(Data items)
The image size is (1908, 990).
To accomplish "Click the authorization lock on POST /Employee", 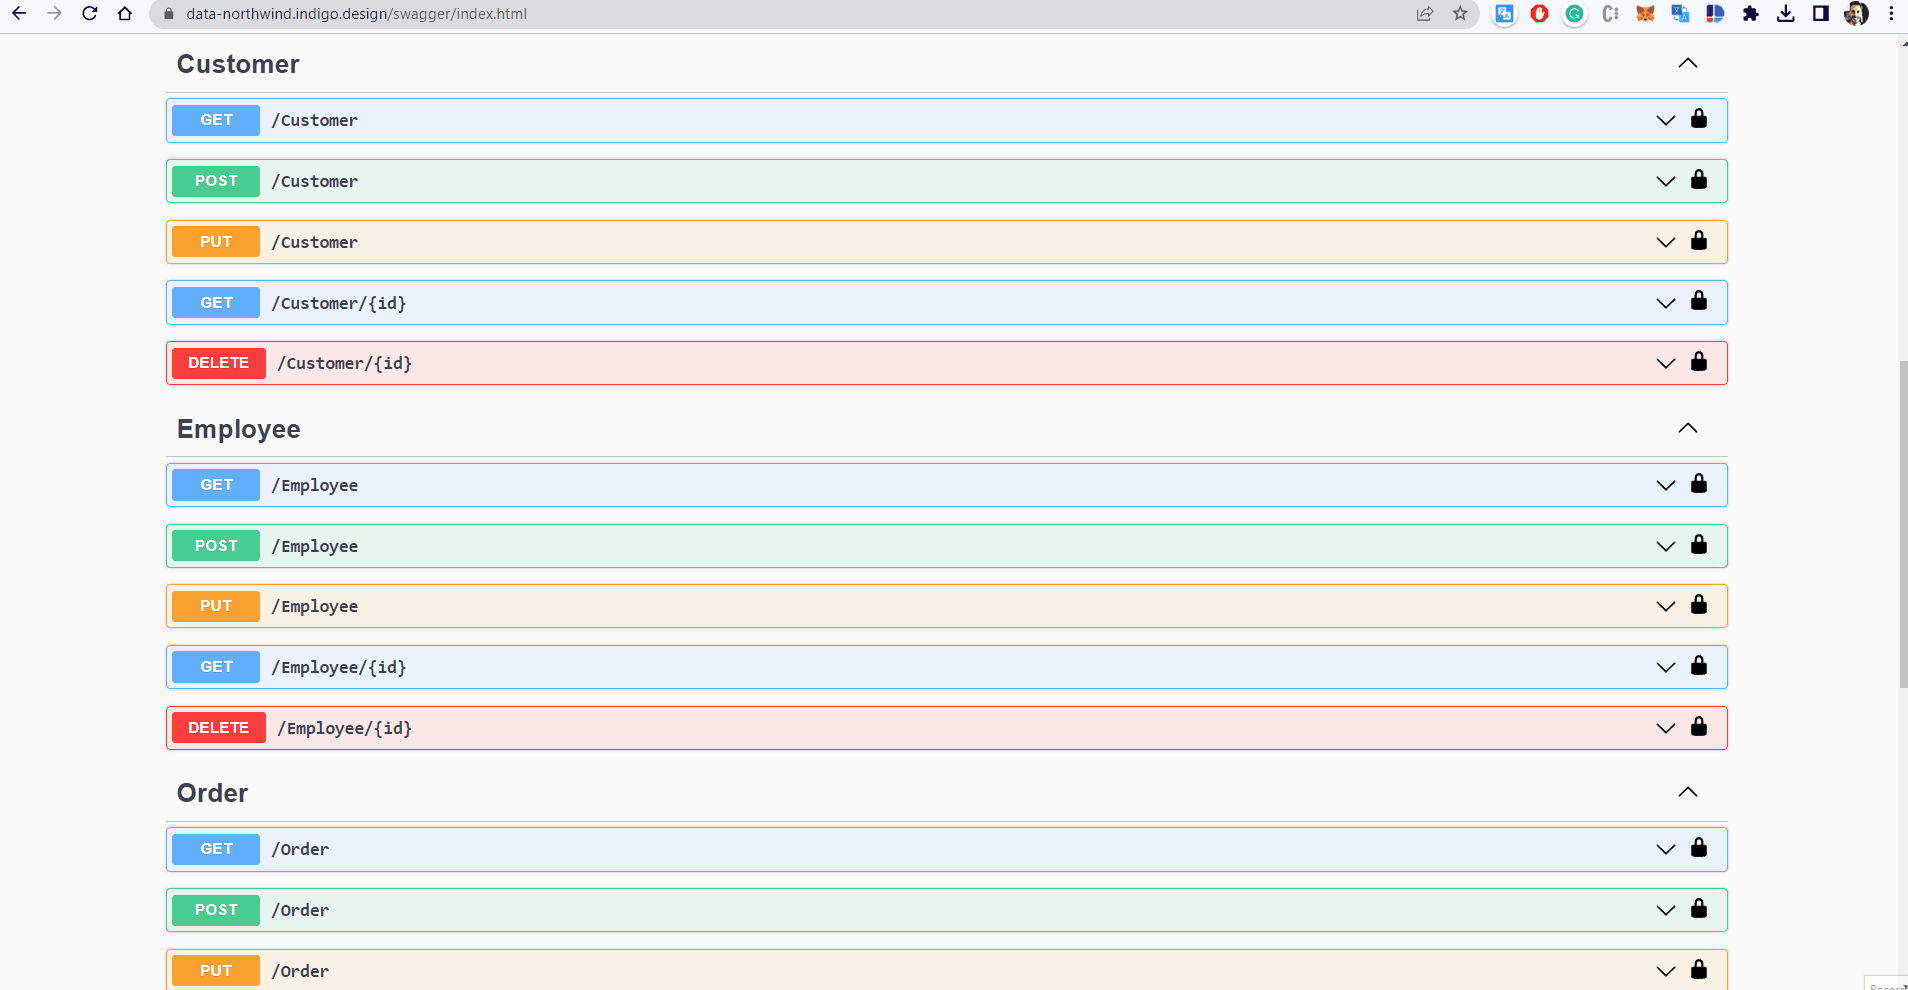I will point(1698,545).
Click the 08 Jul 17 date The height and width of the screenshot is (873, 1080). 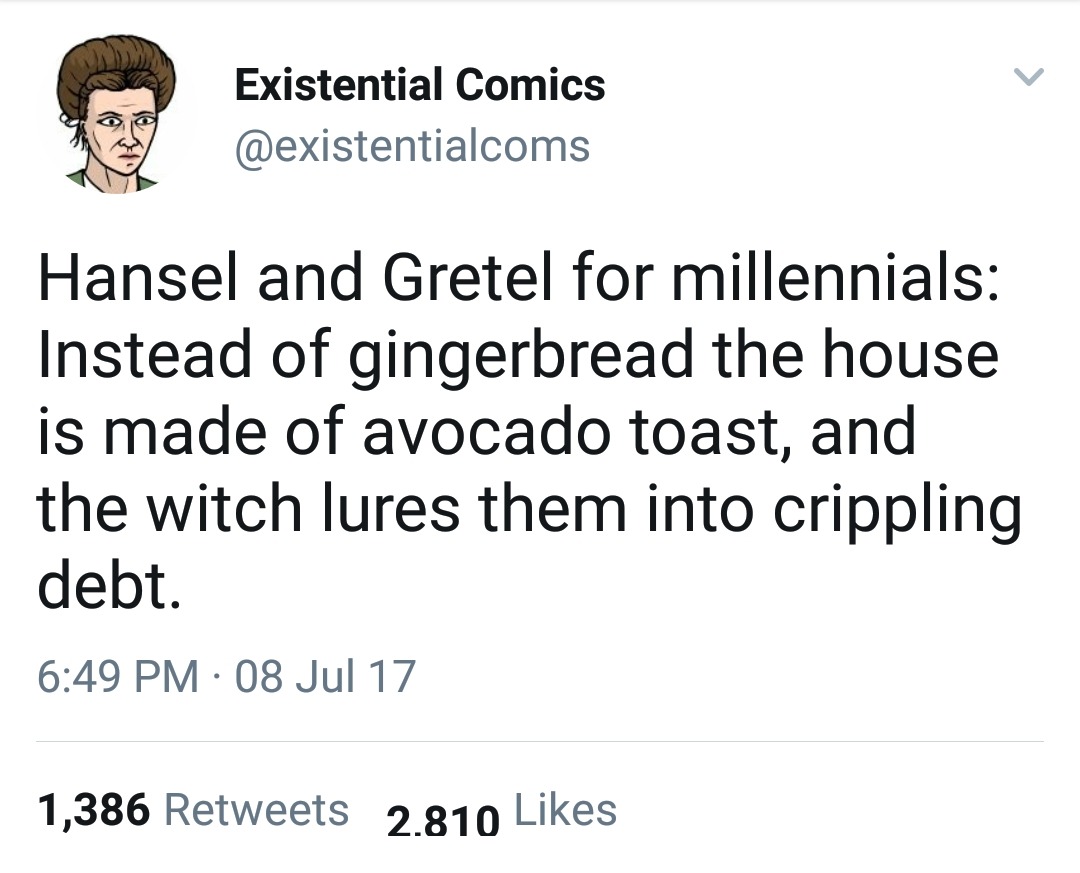pos(326,676)
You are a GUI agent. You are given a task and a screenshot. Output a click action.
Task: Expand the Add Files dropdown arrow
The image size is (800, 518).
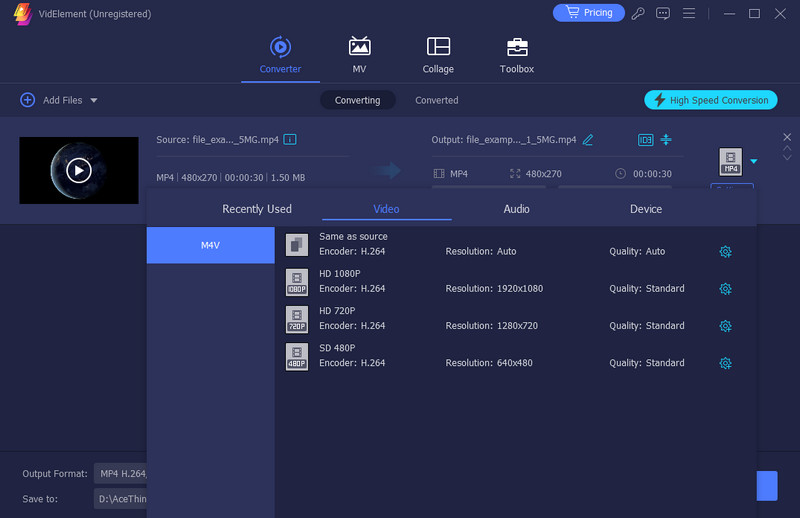point(94,100)
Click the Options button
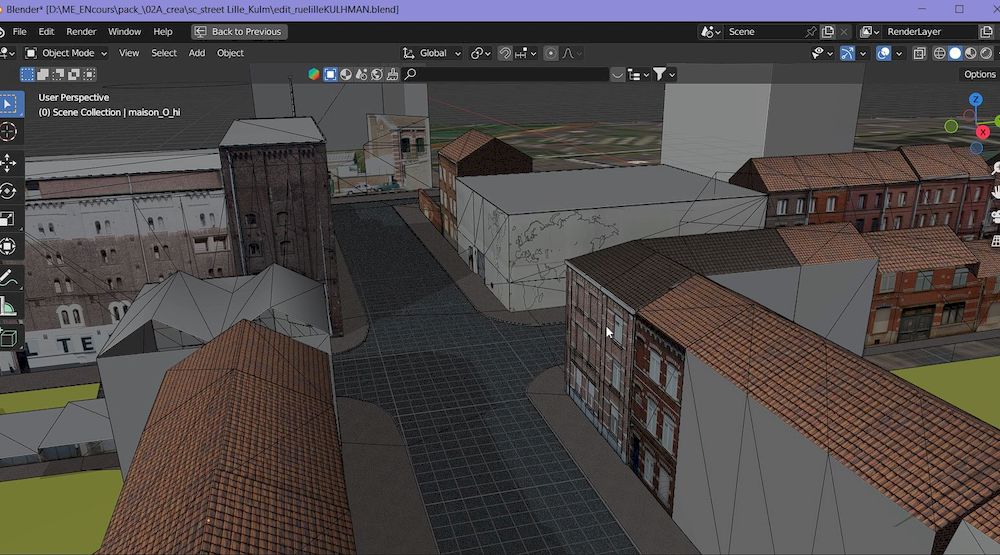 click(x=979, y=74)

» What needs to be done: The reply needs to repeat exactly the line containing "You are a GUI" and each line after it, through the final line of the entries above, and to skip the pictures.

» Solution for this exercise:
You are a GUI agent. You are given a task and a screenshot. Output a click action.
Task: Expand the Add Files dropdown arrow
The image size is (800, 518).
point(94,100)
Click the Options button
 click(x=979, y=74)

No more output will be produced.